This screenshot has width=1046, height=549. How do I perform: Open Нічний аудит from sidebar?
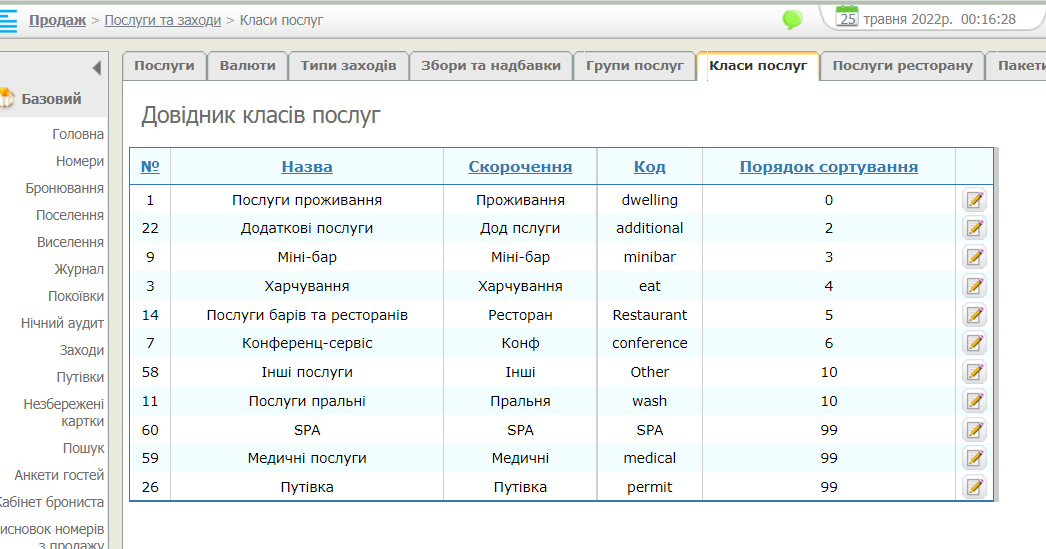(x=62, y=323)
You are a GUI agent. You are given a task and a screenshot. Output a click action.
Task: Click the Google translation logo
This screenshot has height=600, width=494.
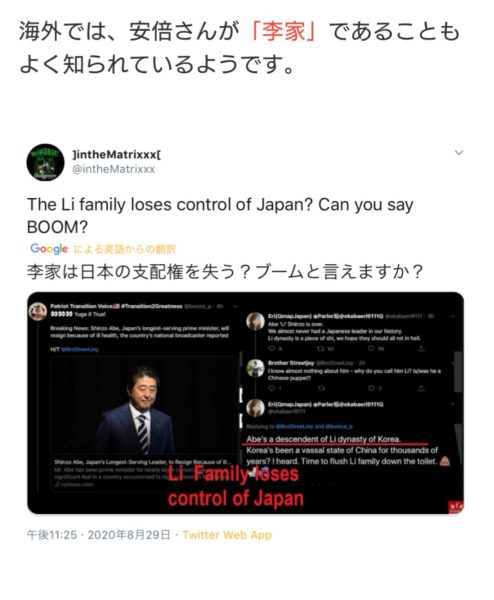pos(49,249)
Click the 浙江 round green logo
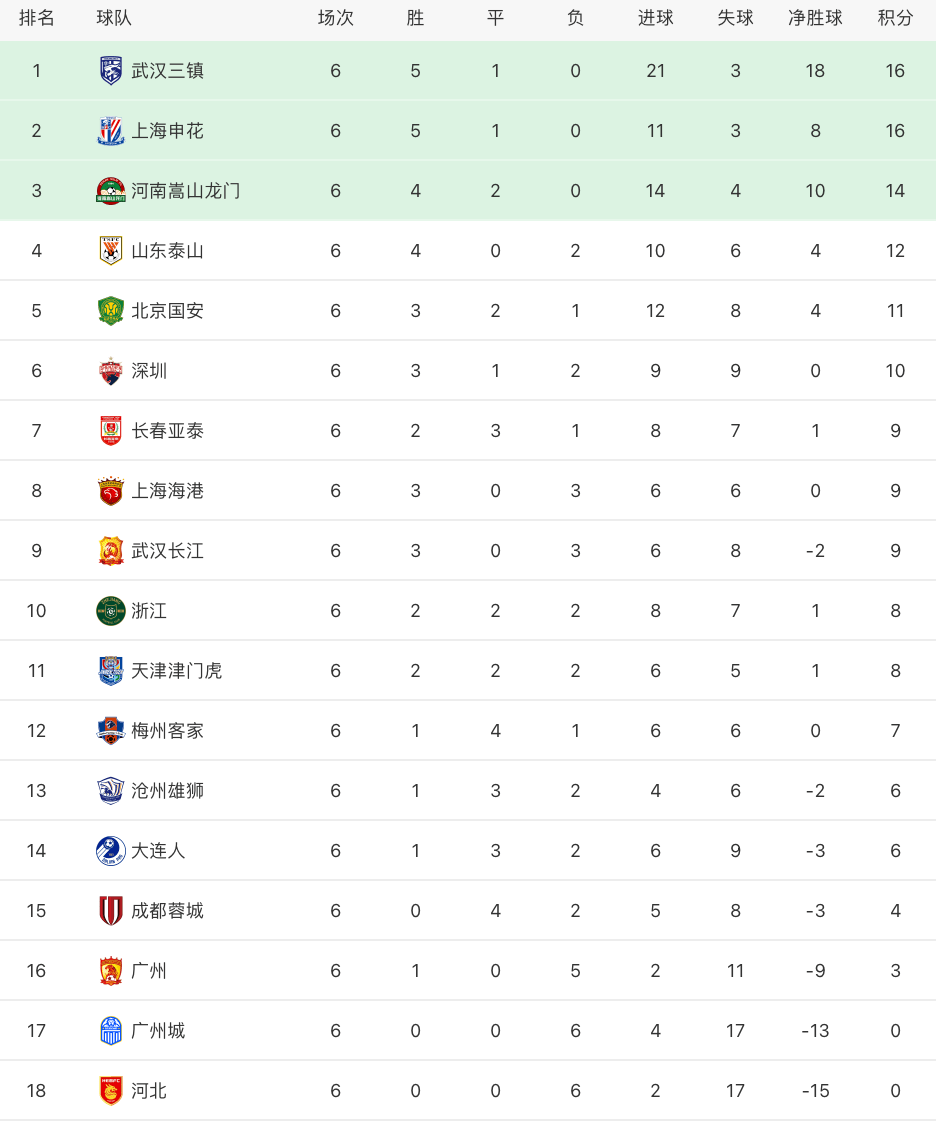Image resolution: width=936 pixels, height=1122 pixels. (x=111, y=610)
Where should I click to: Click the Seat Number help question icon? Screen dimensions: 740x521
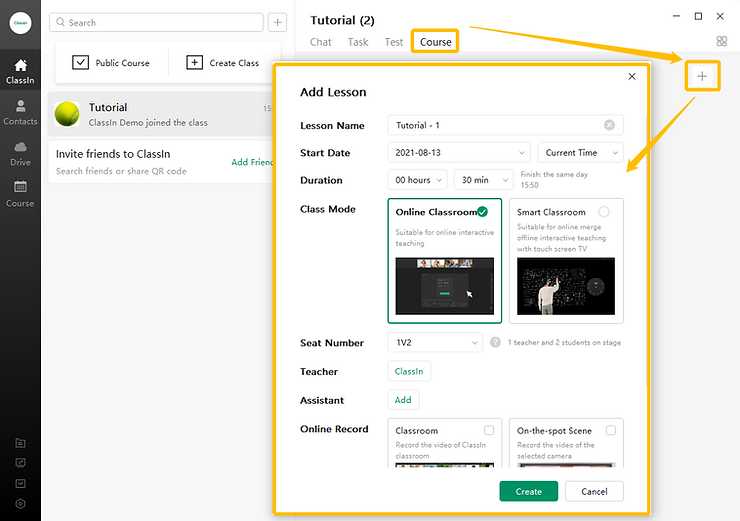point(495,342)

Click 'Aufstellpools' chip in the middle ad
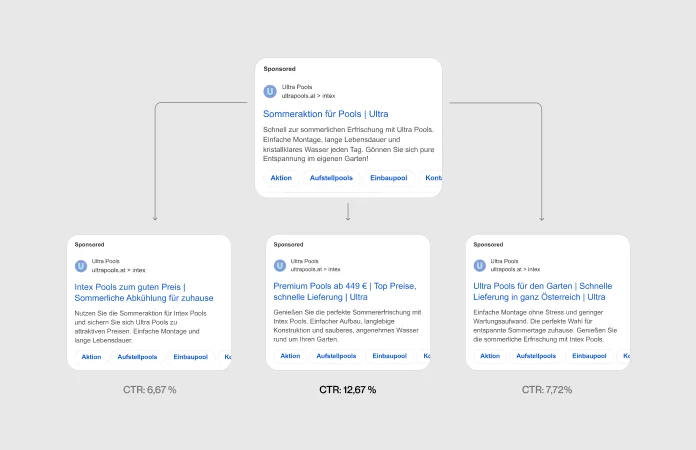pyautogui.click(x=336, y=356)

* * * * * * *

REQUIRED ACTION: There should be an exact restatement of the lines from the line with "Click the 浙江 round green logo" through the last line of the entries above, and no pictures in it.

RESULT FOR THIS EXERCISE:
Click the 浙江 round green logo
Image resolution: width=936 pixels, height=1122 pixels. (x=111, y=610)
Where should I click to: Click the Seat Number help question icon? Screen dimensions: 740x521
point(495,342)

Click 'Aufstellpools' chip in the middle ad
pyautogui.click(x=336, y=356)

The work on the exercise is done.